Poitiers (10 octobre 2009) : Un black bloc d'environ 250 personnes se réunit par surprise pendant une manifestation de protestation contre le transfert des 118 détenus de la maison d'arrêt (MA) de Poitiers au nouveau centre pénitentiaire (CP) de Vivonne. Une vingtaine de vitrines, des horodateurs ainsi que des cabines téléphoniques, des abris bus et des bollards ont été détruits ou arrachés. Un slogan (Omnia sunt communia, extrait de Vatican II) a également été peint sur le Baptistère Saint-Jean. Ce mouvement était attendu de façon pacifiste et avec une faible ampleur; la police, alors préparée pour 50 manifestants, s'est très vite retrouvée débordée7.
Genève (28 novembre 2009) : Un black bloc d'environ 200 personnes se réunit lors d'une manifestation anti-OMC (Organisation mondiale du commerce). Les individus ont détruit à coups de pics, de masses et de marteaux les vitrines de commerces de luxe, d'agences bancaires ainsi que celles d'un hôtel cossu du centre ville de Genève. Ils s'en seraient également pris aux voitures les plus luxueuses, en brûlant quatre par la même occasion. Quatorze individus auront été interpellés pour "émeute", ainsi que quatre autres pour "vol et émeute" ayant été retrouvés en possession de marchandises volées dans les vitrines8.
Copenhague (12 décembre 2009) : Un black bloc d'environ 300 personnes se réunit lors d'une manifestation contre la conférence internationale sur le climat. Des vitrines ont été brisées à l'aide de marteaux et de briques, un policier a été blessé et 4 voitures ont été incendiées. Retournant parmi les manifestants pacifiques pour éviter les arrestations et d'où ils émergeaient ponctuellement pour briser une vitrine. La police a arrêté plus de 400 manifestants issus des Black Blocs9.
Vancouver Des black Bloc s'invite et font un peu de casse10.
Toronto (26 juin 2010) : Un black bloc se réunit lors d'une manifestation contre le G20 organisée à Toronto. Quatre voitures de police ont été incendiées, d'autres véhicules ont été dégradés et de nombreuses vitrines de magasins appartenant à des chaînes multinationales ont été fracassées.
Rome (15 octobre 2011) : un black bloc se réunit lors de la manifestation des Indignés à Rome. Des vitrines de banques et de magasins ont été fracassées. Bilan : 135 blessés, dont 105 policiers11.
Montréal (1er mai 2012) : Un énorme, dans le contexte local, black bloc(1000-2000) se forme lors de la manifestation anti-capitaliste s'attaquant à une banque, quelques autres trucs et à la police.
Égypte (24 janvier 2013) : création d'un mouvement black bloc égyptien, qui lutte contre le gouvernement de Mohamed Morsi12.

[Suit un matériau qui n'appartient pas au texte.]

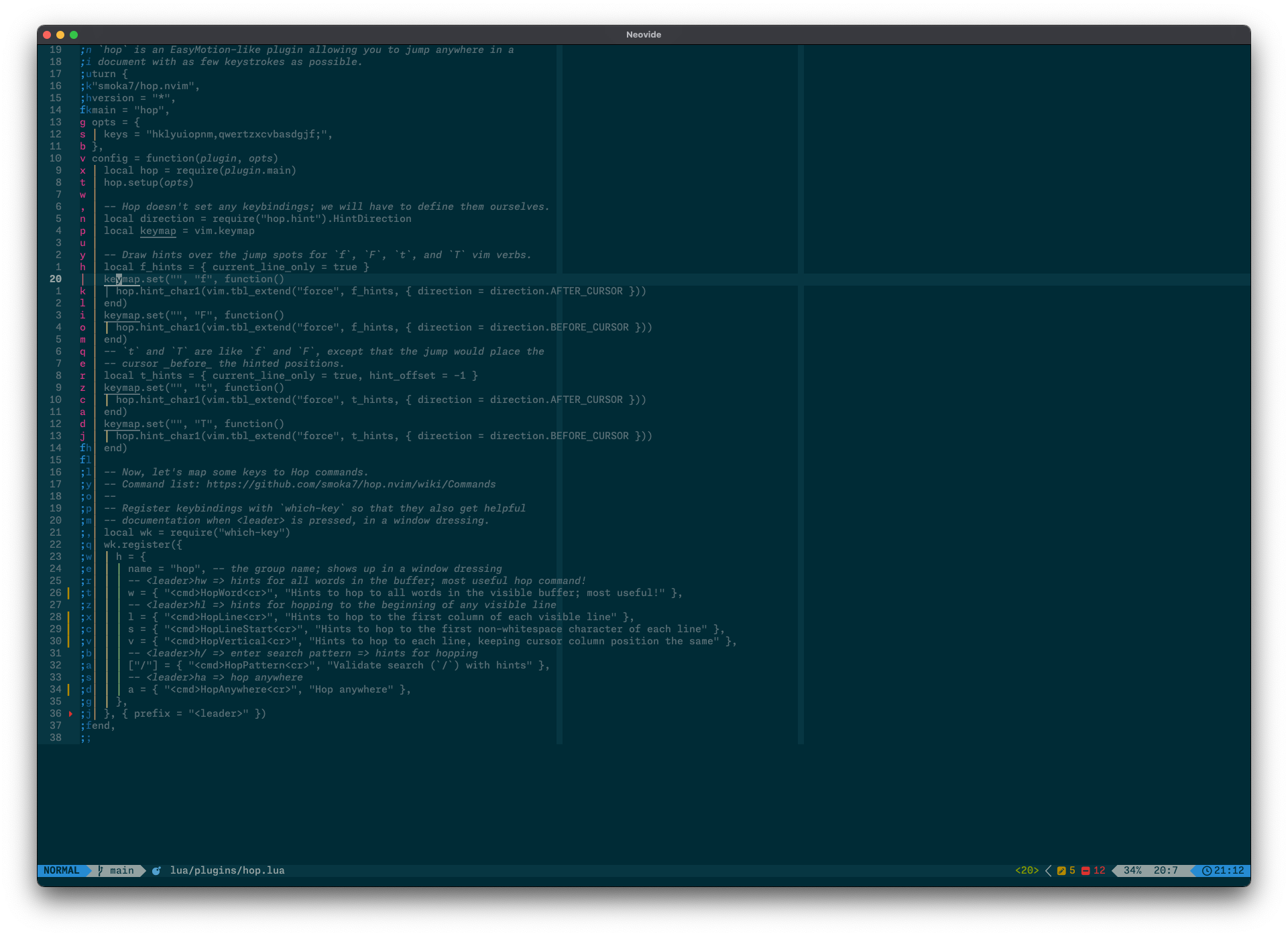Click the blue 'fh' hop hint label

coord(85,448)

Brésil (octobre 2013) : un black bloc se mêle au mouvement protestataire, se faisant notamment remarquer pour sa virulence et sa volonté d'affrontement pour se faire entendre des autorités13.
Nantes (22 février 2014) : en marge de la manifestation contre le projet d'aéroport à Notre-Dame des Landes (Loire-Atlantique) un black bloc de quelques centaines de personnes commet des dégradations et affronte violemment les forces de l'ordre, selon le ministre de l’Intérieur Manuel Valls. Par la suite, celui-ci dénonce « cette ultragauche, ces Black Blocs, originaires de notre pays mais aussi de pays étrangers »14. La première estimation des dégâts réalisée par Nantes Métropole fait état d'un million d'euros.